Parallèlement, la durée de prise en charge du demandeur d’asile qui a la chance d’obtenir une place dans un centre d’accueil pour demandeurs d’asile (Cada) devient par une décision de politique nationale strictement limitée à la durée de la procédure de l’asile. Les demandeurs déboutés doivent quitter les lieux dans un délai d’un mois. Certains sont reconduits à la frontière via le centre de rétention administrative de Saint-Jacques-de-la-Lande qui ouvre le 1er août 2007, avec une soixantaine de places.
En l’espace de vingt ans, le demandeur d’asile vu auparavant comme un « héros martyr » est devenu la figure contemporaine de l’« indésirable ». L’ambivalence des autorités nationales et locales – entre solidarité et contrôle, entre accueil et rejet – cède la place à une représentation plus monolithique de l’exilé et l’imposition progressive de la figure du « faux réfugié ».
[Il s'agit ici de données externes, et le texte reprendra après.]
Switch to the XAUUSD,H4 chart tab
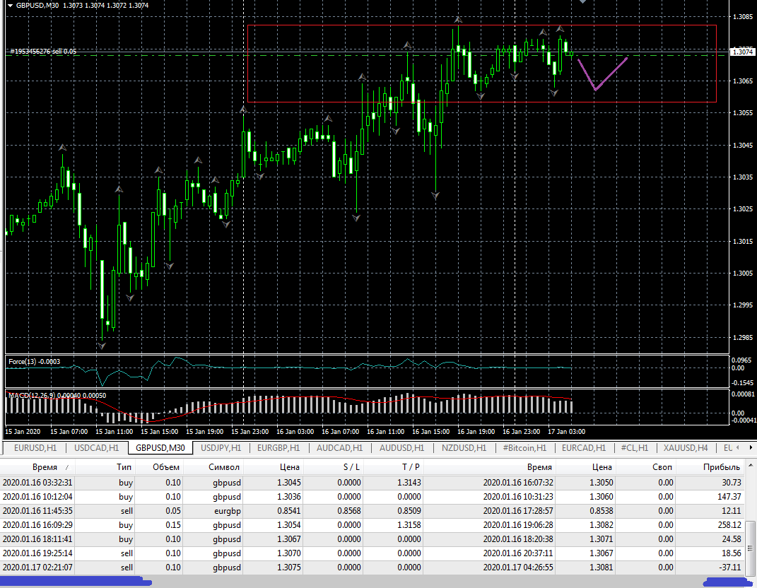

Entre connaissances historiques parcellaires, mémoires sélectives et actualités sensibles, le fait migratoire à Rennes est assez mal connu. Peu de Rennais savent par exemple que le quartier du Blosne a été construit également par des travailleurs portugais et marocains. En revanche, l’épisode Odorico – figure de l’étranger qui apporte un savoir- faire apprécié – est largement connu et médiatisé. De même, la mémoire des exilés espagnols s’est peu à peu construite et transmises à Rennes, tandis que le même travail reste à faire pour les réfugiés d’Asie du Sud-Est même si des travaux sociologiques leur ont été consacrés. Si le temps qui passe est un facteur important de la démarche mémorielle, elle peut être activée, encouragée, par des impulsions institutionnelles. À cet égard, l’exposition Migrations au musée de Bretagne, dont nous avons assuré le co-commissariat, peut permettre une prise de conscience que l’immigration en Bretagne et à Rennes, fait partie de leur histoire respective. Reste que le sort actuel des migrants dans la ville peut faire obstacle à cette reconnaissance.